▸ **What to produce**
Can you convert the lines into a JSON list of strings, one string per line and blank lines omitted, starting at the line that contains "Where should I click to: Like" and continuing through the last line?
_ _ _ _ _ _ _
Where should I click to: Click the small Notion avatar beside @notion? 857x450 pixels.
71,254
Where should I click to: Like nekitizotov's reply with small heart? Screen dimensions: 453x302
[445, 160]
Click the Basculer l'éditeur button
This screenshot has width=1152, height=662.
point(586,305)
_ _ _ _ _ _ _
▸ **Problem solution**
[
  "Where should I click to: Like nekitizotov's reply with small heart? Screen dimensions: 453x302",
  "[445, 160]",
  "Click the Basculer l'éditeur button",
  "This screenshot has width=1152, height=662.",
  "point(586,305)"
]